To form the gravel packs, a gravel slurry may be pumped down an upper annular region 42 between the outside of the production tubing 12 and the inner wall of the casing 14 above a packer assembly 40. A crossover device 48 may be part of the packer assembly 40 to allow the gravel slurry to flow past the packer assembly 40 into a first annular region 50 adjacent the first zone 16. One or more shunt tubes 44 may be present in the annular region 50. The shunt tubes 44 start near the upper part of the annular region 50 and extend down the completion string to the lower annular regions 52 and 54 that are adjacent zones 18 and 20, respectively. The shunt tubes 44 include ports 46 placed at intervals along the length of the shunt tubes 44 to allow communication between the inside and the outside of the shunt tubes 44.
A packer assembly 56, which may include a cup packer or other type of packer, is positioned between the first annular region 50 and the second annular region 52. A second packer assembly 58 is positioned between the second annular region 52 and the third annular region 54. The packer assemblies 56 and 58 provide the isolation between the three zones 16, 18, and 20.
The shunt tubes 44 are attached to the packer assemblies 56 and 58. Each of the packer assemblies 56 and 58 includes internal side or alternative conduits 60 and 62, respectively, that are attached to and in fluid communication with the shunt tubes 44. The shunt tubes 44 and the conduits 60 and 62 in the packer assemblies 56 and 58 are adapted to receive gravel slurry that is injected or pumped into the wellbore 10. Each of the packer assemblies 56 and 58 also includes a main conduit 57 or 59 that is in communication with the production tubing 12. As used here, the term “alternate path conduit” is intended to cover any fluid flow path that is separate from a main production or injection conduit 13. The alternate path conduit may refer to a conduit in one or more completion components, such as the packer assembly 56 or 58; a conduit run outside completion equipment, such as a shunt tube; or a combination of conduits that are outside and inside completion components.

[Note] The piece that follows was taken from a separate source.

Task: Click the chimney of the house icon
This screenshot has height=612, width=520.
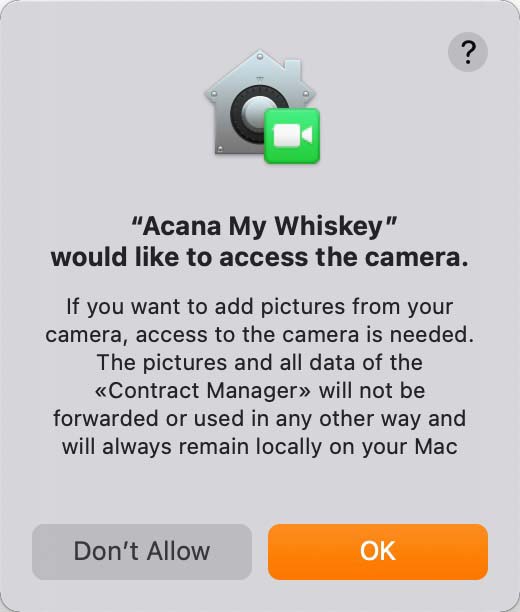Action: point(293,68)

In accordance with some embodiments of the invention, flow control devices 70 are placed in the side conduits 60 of the packer assembly 56, and flow control devices 72 are placed in the side conduits 62 of the packer assembly 58. Although plural shunt tubes 44 and conduits 60 and 62 are illustrated, further embodiments may include only a single shunt tube 44 and a single conduit 60 or 62.
In one embodiment, to actuate the flow control devices 70 and 72, a service tool 80 may be used. The service tool 80 may have been positioned initially in the tubing 12 below the third zone 20. The service tool 80 includes seals 82 to seal the lower portion of the production tubing 12 so that fluid does not flow up the tubing 12 from below the service tool 80. In accordance with some embodiments, the service tool 80 includes a latch profile 84 adapted to engage flow control device actuators 86 and 88 in the packer assemblies 56 and 58, respectively. In one embodiment, activation of the actuator 86 or 88 may be performed by upward movement of the service tool 80 after gravel packing has been completed. In the illustrated embodiment, the operator to actuate the flow control device 70 and 72 is part of the service tool 80. In other embodiments, the flow control device operator may be in another tool.

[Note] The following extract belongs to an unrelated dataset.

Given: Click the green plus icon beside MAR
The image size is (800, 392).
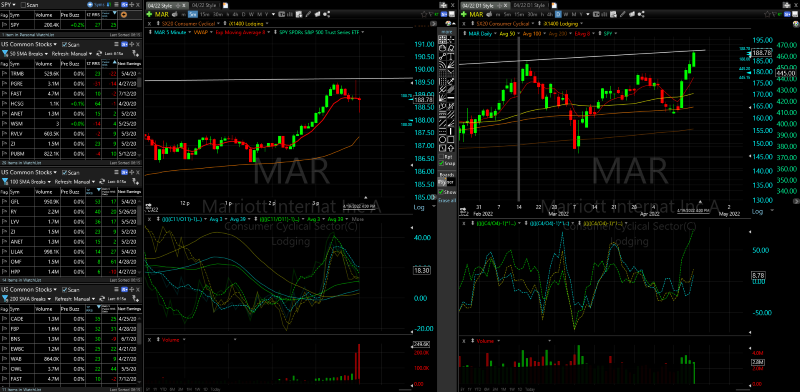Looking at the screenshot, I should click(x=149, y=14).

In operation, gravel slurry is pumped down the upper annular region 42 and communicated through conduits 49 in the crossover device 48 to the first annular region 50. In the example given, the first, second, and third annular regions 50, 52, and 54 are filled in that order. However, in other examples, the order in filling up the several regions may be varied. As the annular region 50 fills up or is blocked by bridging, further flow of gravel slurry is provided through the shunt tubes 44 to exit through ports 46 to lower portions of the annular region 50. Once the annular region 50 is filled, the gravel slurry flows through the side conduits 60 in the packer assembly 56 to the shunt tube portions 44 in the second annular region 52. The gravel slurry enters the annular region 52 through exit ports 46 of the shunt tubes 44 to fill the annular region 52 with gravel. Next, the gravel slurry flows further down the shunt tubes 44 and through the side conduits 62 into the third annular region 54 to fill the region 54 with gravel. Once the annular regions 50, 52 and 54 have completely filled with gravel, a condition referred to as “sand out” occurs, in which further pumping of gravel slurry into the annular regions is not possible. This condition is determined by the well operator based on a reduced injection rate of the gravel slurry, a comparison of the volume of gravel slurry pumped into the well and the expected volume based on tests of the formation, and a pressure increase.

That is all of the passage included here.